──────── Material provided ────────
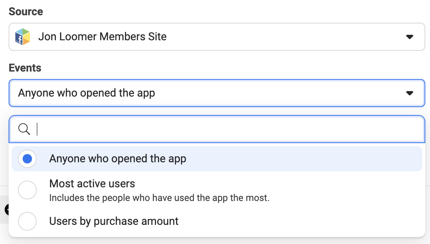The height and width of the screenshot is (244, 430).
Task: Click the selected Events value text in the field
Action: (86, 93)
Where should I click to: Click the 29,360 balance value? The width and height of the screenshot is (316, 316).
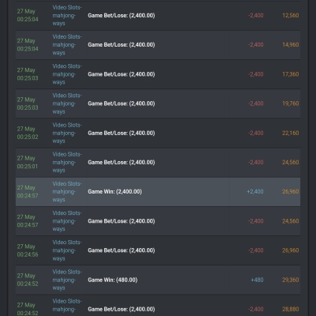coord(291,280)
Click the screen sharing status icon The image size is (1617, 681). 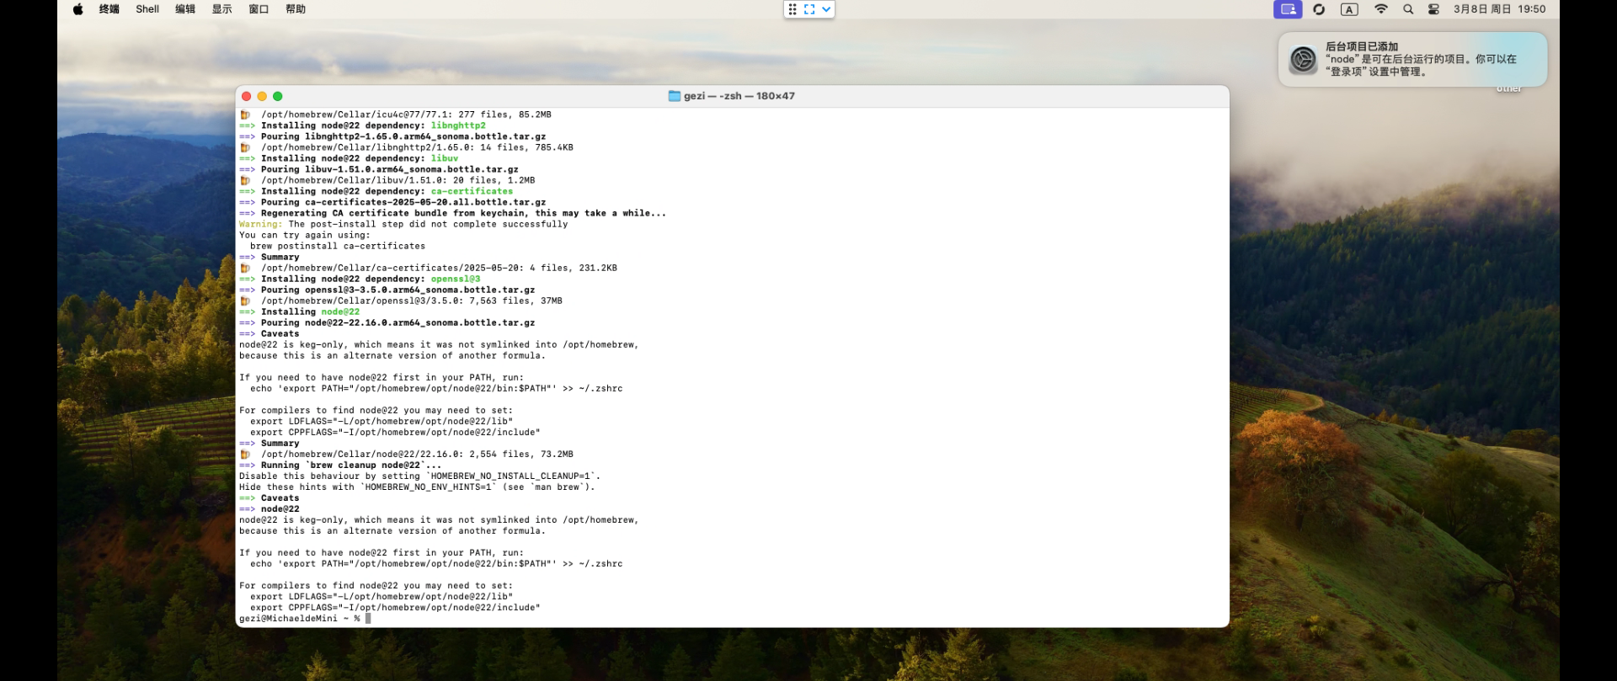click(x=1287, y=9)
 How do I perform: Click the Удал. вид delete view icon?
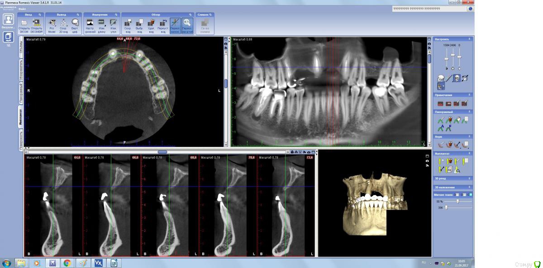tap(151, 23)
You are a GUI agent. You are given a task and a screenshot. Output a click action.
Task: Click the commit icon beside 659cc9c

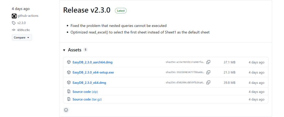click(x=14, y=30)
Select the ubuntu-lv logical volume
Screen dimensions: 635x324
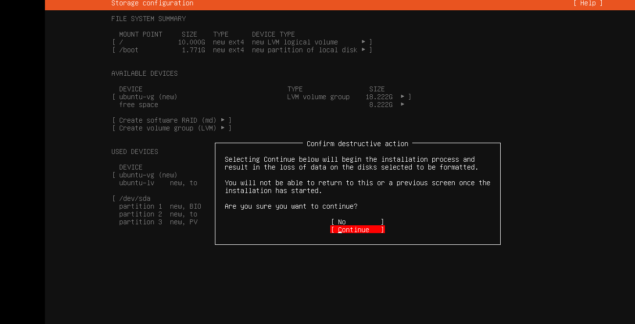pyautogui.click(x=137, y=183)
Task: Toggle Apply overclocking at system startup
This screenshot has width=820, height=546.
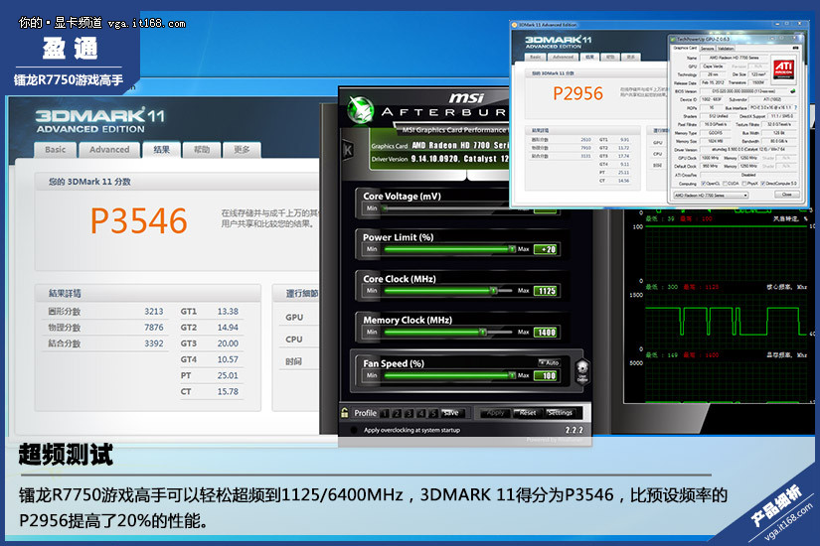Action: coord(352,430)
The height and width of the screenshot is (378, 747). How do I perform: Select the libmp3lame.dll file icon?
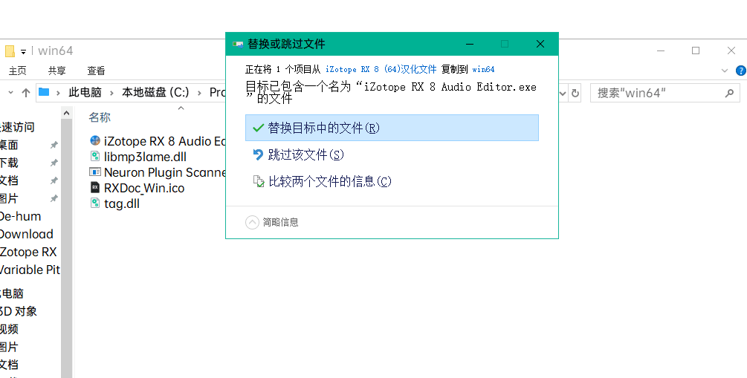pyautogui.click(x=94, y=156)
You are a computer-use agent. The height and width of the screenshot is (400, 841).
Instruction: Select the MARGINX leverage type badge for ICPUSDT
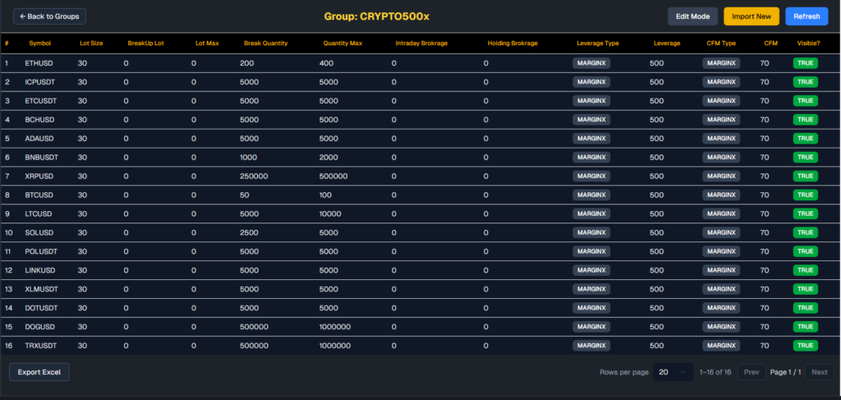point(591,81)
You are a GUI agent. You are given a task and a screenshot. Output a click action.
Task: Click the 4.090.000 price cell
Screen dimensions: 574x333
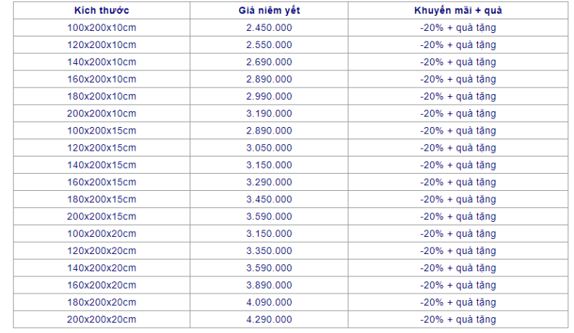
────────
* [What the exercise asks] To complete this exercise, transcribe exactly the lines above from the one that holds "Task: Click the commit icon beside 659cc9c" through the one that holds "You are a computer-use". Pictures stay out.

* [Solution for this task]
Task: Click the commit icon beside 659cc9c

click(x=14, y=30)
Select the ubuntu-lv logical volume
Screen dimensions: 635x324
pyautogui.click(x=137, y=183)
Task: Toggle Apply overclocking at system startup
This screenshot has width=820, height=546.
Action: coord(352,430)
The height and width of the screenshot is (378, 747). How do I perform: Select the libmp3lame.dll file icon?
pyautogui.click(x=94, y=156)
You are a computer-use agent. The height and width of the screenshot is (400, 841).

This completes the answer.